__Work item__. Return the lines below that contain the word "price".

[Recorded data]
╭──

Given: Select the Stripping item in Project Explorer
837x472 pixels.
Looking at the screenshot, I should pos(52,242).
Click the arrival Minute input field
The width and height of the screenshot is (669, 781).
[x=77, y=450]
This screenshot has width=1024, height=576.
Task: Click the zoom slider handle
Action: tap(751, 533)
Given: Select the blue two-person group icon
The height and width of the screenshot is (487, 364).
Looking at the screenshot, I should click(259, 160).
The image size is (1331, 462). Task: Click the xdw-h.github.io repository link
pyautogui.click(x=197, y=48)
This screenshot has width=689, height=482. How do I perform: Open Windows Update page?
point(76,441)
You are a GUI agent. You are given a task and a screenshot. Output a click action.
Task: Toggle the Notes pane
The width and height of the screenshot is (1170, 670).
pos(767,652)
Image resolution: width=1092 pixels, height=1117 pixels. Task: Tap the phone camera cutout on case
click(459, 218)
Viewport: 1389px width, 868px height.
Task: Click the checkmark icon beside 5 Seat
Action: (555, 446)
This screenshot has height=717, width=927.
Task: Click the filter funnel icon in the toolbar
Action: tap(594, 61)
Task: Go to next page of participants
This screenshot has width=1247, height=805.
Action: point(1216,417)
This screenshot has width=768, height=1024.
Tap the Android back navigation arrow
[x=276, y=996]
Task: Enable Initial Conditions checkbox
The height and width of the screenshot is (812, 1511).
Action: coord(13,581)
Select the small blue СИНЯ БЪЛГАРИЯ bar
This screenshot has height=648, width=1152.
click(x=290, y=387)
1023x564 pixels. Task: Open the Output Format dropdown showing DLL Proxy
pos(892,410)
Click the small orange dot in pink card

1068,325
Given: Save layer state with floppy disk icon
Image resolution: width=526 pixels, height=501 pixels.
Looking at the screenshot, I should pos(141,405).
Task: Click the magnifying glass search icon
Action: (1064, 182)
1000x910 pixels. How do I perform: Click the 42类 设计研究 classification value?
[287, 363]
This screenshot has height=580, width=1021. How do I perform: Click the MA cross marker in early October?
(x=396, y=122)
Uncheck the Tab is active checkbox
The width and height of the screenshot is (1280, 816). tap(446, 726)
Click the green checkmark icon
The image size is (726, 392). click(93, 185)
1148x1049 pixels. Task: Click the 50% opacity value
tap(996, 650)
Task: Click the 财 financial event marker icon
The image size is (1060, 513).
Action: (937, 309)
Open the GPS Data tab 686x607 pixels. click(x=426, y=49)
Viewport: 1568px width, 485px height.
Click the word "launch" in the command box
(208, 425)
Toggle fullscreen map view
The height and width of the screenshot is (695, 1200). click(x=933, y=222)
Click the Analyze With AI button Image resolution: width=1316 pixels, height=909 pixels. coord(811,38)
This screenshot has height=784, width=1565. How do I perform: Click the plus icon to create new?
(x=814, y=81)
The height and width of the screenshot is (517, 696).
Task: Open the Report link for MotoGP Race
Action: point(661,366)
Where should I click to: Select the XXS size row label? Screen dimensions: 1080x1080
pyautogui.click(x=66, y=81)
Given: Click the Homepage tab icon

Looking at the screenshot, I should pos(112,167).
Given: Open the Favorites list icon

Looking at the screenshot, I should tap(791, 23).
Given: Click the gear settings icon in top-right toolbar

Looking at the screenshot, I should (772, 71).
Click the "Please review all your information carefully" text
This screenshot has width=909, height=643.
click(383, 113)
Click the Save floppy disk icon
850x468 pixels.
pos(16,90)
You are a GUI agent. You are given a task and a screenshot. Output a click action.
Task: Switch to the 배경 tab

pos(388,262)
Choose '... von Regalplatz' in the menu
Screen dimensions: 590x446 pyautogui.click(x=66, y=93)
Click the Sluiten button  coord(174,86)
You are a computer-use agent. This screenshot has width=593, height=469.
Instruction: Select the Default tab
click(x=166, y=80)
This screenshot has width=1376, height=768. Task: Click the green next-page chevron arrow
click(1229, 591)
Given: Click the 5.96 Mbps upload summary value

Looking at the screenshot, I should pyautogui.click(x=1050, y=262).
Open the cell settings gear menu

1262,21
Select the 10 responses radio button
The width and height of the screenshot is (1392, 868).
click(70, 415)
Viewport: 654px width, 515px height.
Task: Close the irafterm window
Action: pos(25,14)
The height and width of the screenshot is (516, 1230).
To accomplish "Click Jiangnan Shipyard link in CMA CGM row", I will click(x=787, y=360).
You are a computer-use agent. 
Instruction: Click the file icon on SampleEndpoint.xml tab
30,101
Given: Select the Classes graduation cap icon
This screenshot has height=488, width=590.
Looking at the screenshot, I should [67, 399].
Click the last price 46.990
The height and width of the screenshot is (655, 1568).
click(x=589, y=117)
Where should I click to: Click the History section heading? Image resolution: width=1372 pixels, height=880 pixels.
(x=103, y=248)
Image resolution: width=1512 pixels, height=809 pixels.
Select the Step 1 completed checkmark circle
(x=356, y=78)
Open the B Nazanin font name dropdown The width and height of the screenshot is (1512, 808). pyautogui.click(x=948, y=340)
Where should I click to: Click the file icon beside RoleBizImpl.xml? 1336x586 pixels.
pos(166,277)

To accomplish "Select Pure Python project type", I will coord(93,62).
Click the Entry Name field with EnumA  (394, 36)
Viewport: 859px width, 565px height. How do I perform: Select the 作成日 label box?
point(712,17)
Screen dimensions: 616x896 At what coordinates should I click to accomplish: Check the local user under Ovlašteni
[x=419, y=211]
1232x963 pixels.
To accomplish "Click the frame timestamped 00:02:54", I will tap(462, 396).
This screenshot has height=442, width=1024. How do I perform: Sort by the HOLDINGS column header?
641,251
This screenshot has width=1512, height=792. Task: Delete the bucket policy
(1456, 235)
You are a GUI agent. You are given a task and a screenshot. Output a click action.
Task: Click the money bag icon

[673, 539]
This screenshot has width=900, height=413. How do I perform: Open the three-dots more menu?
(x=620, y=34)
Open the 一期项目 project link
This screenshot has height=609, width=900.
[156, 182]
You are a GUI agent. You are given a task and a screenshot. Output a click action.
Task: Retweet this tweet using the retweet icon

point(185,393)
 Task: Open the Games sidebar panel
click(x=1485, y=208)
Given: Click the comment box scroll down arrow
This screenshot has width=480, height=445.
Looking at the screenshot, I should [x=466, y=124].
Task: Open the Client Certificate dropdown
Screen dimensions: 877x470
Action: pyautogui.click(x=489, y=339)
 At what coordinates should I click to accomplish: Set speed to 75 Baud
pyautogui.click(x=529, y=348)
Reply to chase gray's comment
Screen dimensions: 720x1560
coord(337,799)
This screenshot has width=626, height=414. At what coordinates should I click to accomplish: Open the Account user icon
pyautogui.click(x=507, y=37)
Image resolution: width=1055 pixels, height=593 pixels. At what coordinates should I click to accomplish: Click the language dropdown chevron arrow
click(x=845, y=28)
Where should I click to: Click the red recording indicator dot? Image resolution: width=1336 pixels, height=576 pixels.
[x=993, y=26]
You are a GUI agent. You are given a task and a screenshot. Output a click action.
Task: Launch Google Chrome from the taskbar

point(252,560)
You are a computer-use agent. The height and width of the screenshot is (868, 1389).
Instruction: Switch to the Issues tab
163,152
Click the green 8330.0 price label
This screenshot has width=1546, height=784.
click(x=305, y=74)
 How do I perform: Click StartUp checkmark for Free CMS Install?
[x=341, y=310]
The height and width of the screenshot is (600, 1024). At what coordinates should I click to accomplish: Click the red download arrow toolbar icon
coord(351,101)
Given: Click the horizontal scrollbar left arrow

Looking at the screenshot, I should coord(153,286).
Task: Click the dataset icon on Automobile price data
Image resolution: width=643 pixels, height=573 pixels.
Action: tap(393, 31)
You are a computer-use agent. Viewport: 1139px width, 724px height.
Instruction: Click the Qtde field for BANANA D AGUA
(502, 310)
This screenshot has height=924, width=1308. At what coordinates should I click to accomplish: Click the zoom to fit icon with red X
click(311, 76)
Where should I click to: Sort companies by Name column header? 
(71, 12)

╰──

__Exercise answer__.
Click the last price 46.990
Click the green 8330.0 price label
Task: Click the dataset icon on Automobile price data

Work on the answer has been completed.